Michael Days asked me, Barbara, and Gar to come into his office.
“This video is great stuff. It’s unbelievable. And when you see that cop cut those wires with the knife—wow, I mean wow,” Michael said with a chortle.
Michael intended to put the entire ten-minute tape online, along with a transcript. He wanted to name names. The only question was whether we should blur the cops’ faces. There wasn’t any law or court opinion that forced us to do so. After all, these cops routinely testified in open court, where they faced drug dealers seated a few feet away at the defendants’ table.
“You know what? I think we should take the high road on this one,” Michael said. “I don’t want anyone to accuse us of putting these cops’ lives in danger, with them being undercover and all.”
It took hours for the photo and online staff to fog the cops’ faces with grayish circles and make sure the blur followed them as they moved through the bodega.

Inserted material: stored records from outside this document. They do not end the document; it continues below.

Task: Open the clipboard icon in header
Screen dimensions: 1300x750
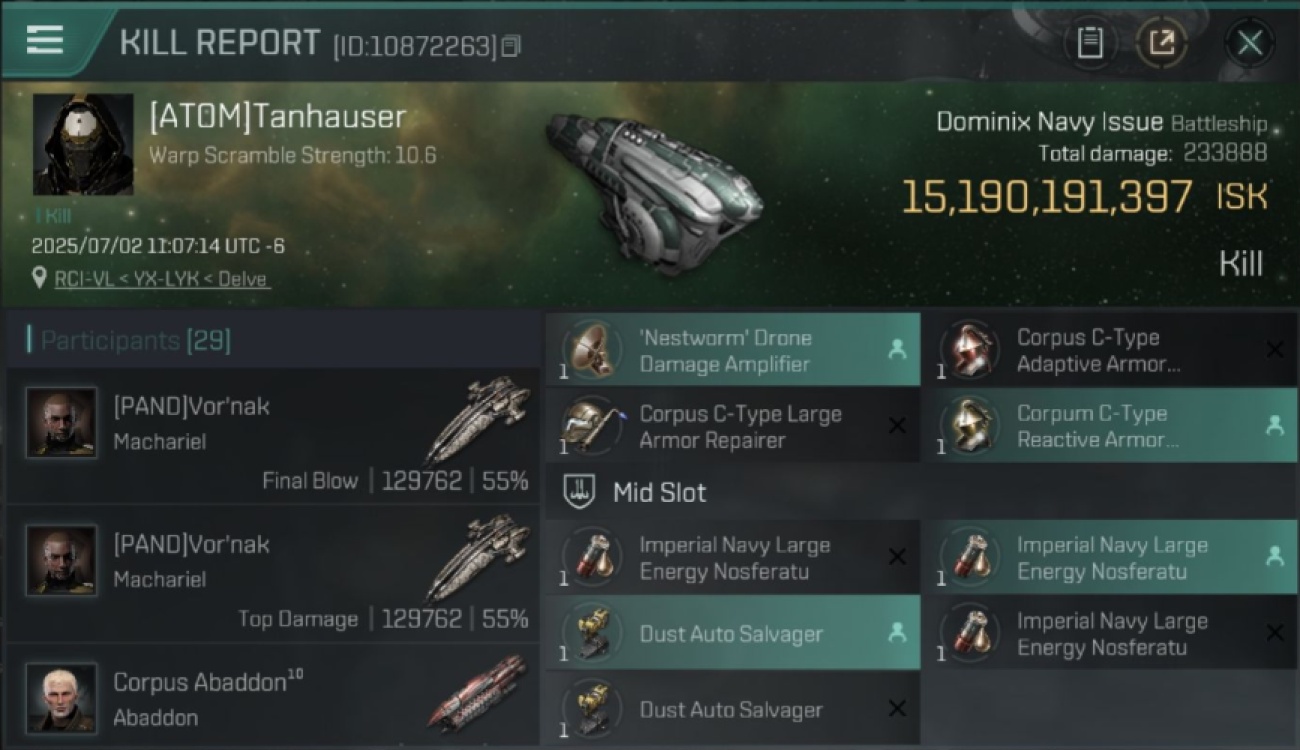Action: (x=1090, y=43)
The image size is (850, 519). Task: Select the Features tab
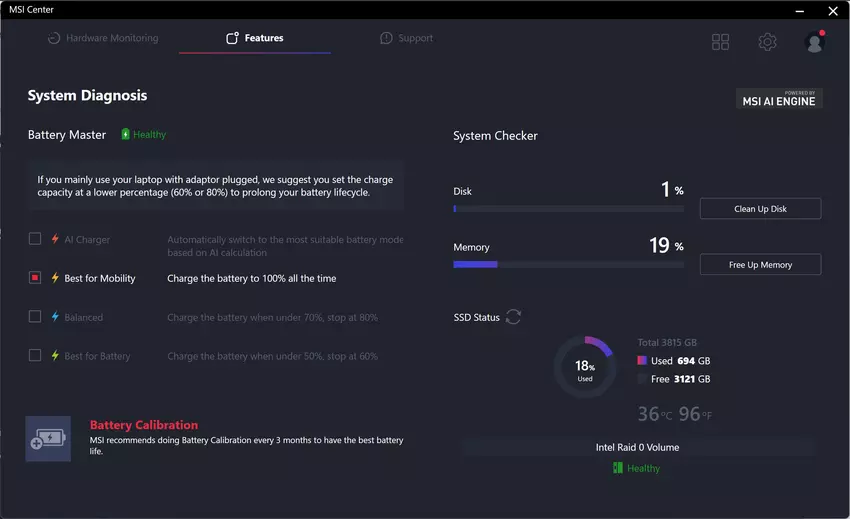click(x=255, y=38)
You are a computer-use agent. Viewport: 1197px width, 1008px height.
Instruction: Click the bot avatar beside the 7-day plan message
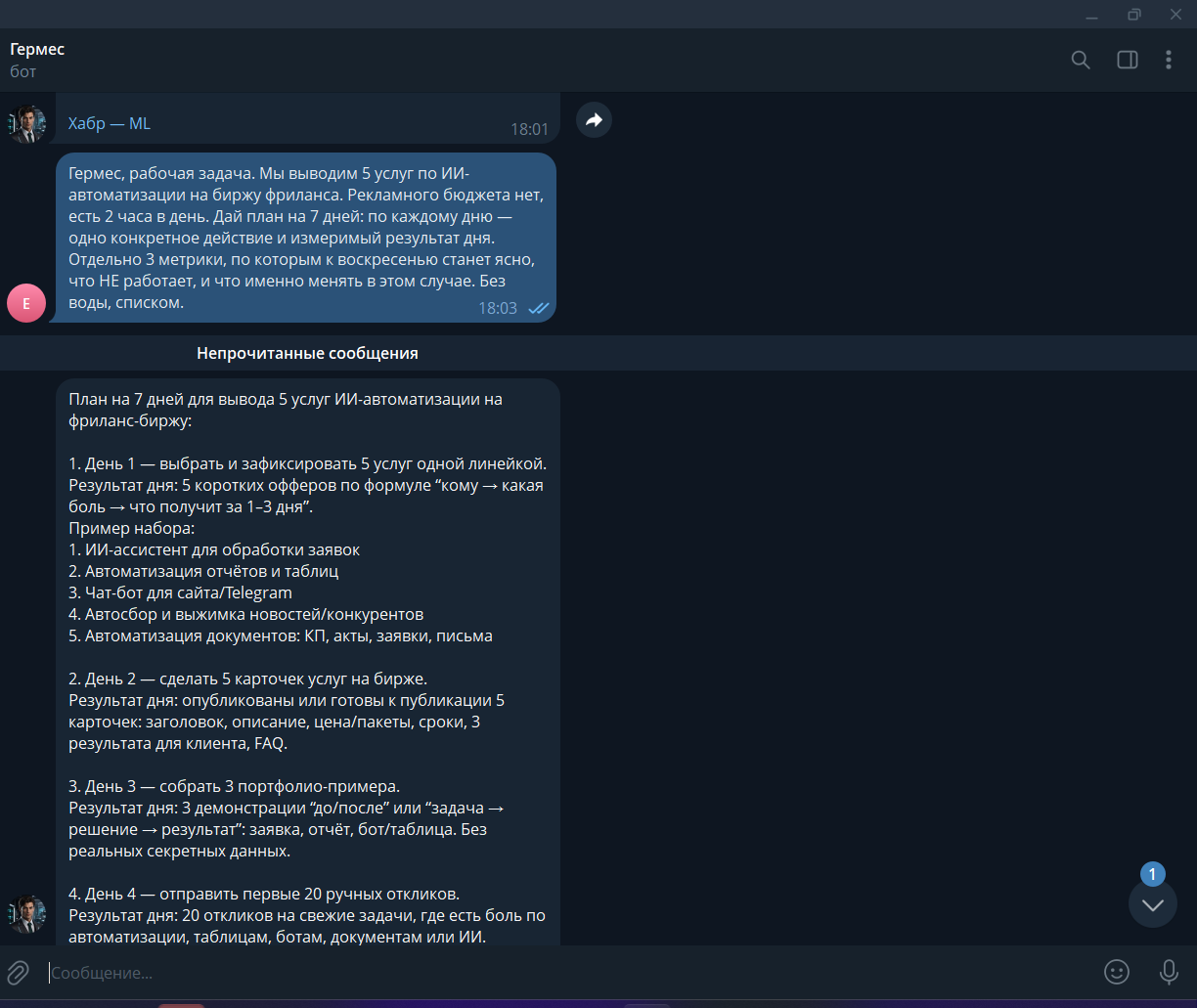point(26,914)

Barbara called George Bochetto, who by this point was almost crying uncle. The fight in his voice was gone. When Barbara told him about the video, he didn’t ask any questions. He didn’t even ask to see it.
“I stand by what I said before,” he offered lamely.
Barbara and I recycled Bochetto’s quote from the first bodega story in which he accused the Daily News of stirring up mass hysteria.
The front page was a freeze-frame of Officer Anthony Parrotti wielding a bread knife, seconds before he slices the camera wire. The headline was, “Caught on Camera: Narcs Snip Store’s Surveillance Wires Before They Allegedly Loot & Rob It.”
Allegedly. What a great word.
The next day, computers across the Philadelphia region kept crashing because so many people wanted to view the video. By 8:15 a.m., there were nearly a hundred reader comments posted online. That number would swell exponentially by day’s end. Overwhelmingly, readers were disgusted with the cops:
Why would the Daily News blur the officers’ faces in these shots? As members of the community, shouldn’t we know what these dangerous men look like?
World’s Most Stupidest Criminals.
Where’s fat-neck [Fraternal Order of Police president] McNesby to defend to these scumbag heroes?
Now will someone get “Training Day” out of the Police Department Film Library? My hope is that the Daily News is watching out for these reporters. . . . There are too many armed thugs with badges running around masquerading as good cops.
Well, it’s nice to know that the crackdown on ziplock baggies is in full swing in a city that records 300+ murders a year, and solves less than half.
Barbara and I wouldn’t hear from Bochetto again.